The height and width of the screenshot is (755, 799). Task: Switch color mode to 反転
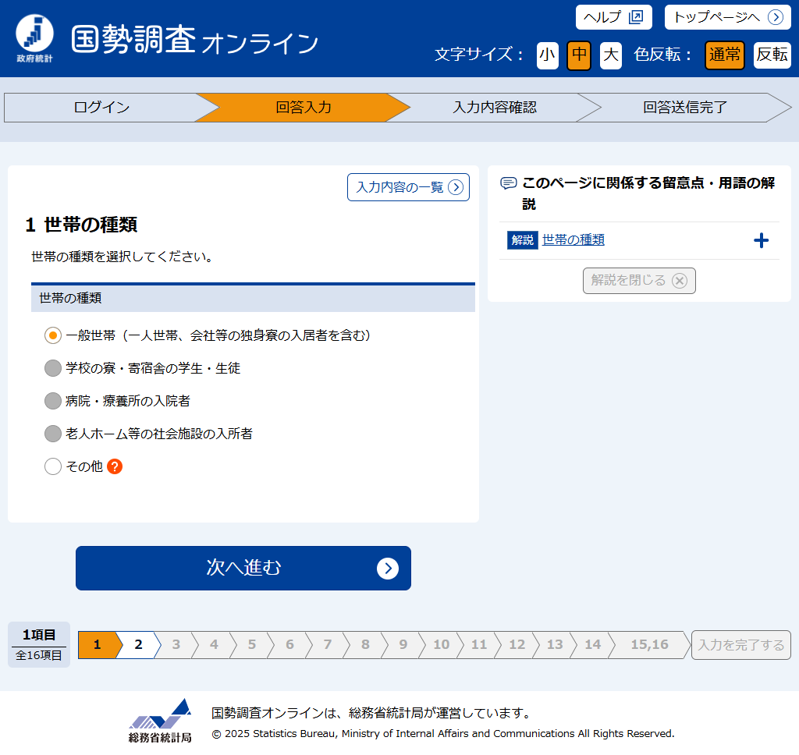click(x=772, y=55)
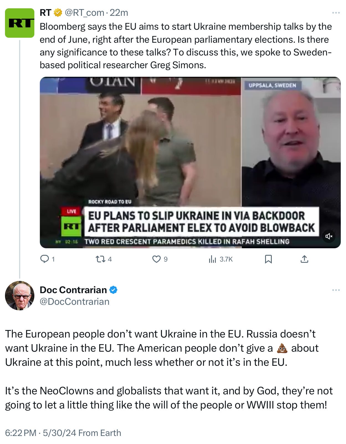Open the RT green logo avatar
Screen dimensions: 346x444
click(20, 23)
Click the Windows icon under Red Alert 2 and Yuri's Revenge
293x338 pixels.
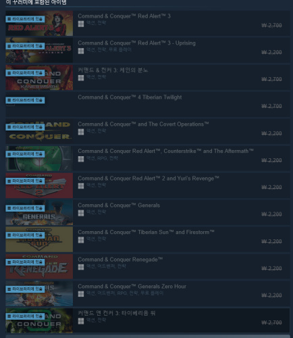[x=81, y=186]
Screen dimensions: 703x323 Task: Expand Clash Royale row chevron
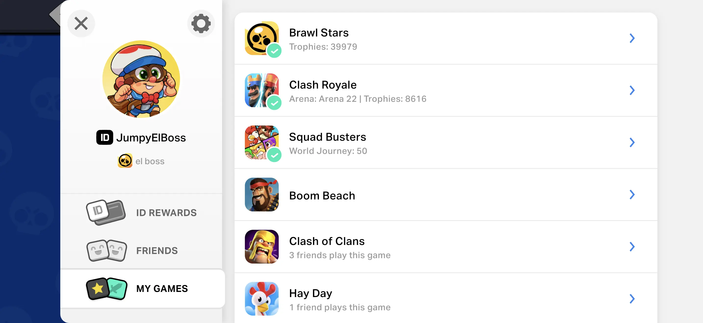[632, 90]
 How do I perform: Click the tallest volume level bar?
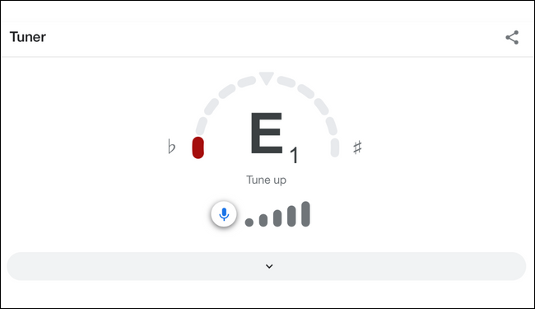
————————
» **Assignment**: The output must be every line of the records, printed exactly, with the pictures omitted.

» **Completed exercise**:
The height and width of the screenshot is (755, 799). Task: Switch color mode to 反転
click(x=772, y=55)
Open the RT green logo avatar
Screen dimensions: 346x444
click(20, 23)
Click the Windows icon under Red Alert 2 and Yuri's Revenge
293x338 pixels.
[x=81, y=186]
Screen dimensions: 703x323 Task: Expand Clash Royale row chevron
[632, 90]
 How do I perform: Click the tallest volume level bar?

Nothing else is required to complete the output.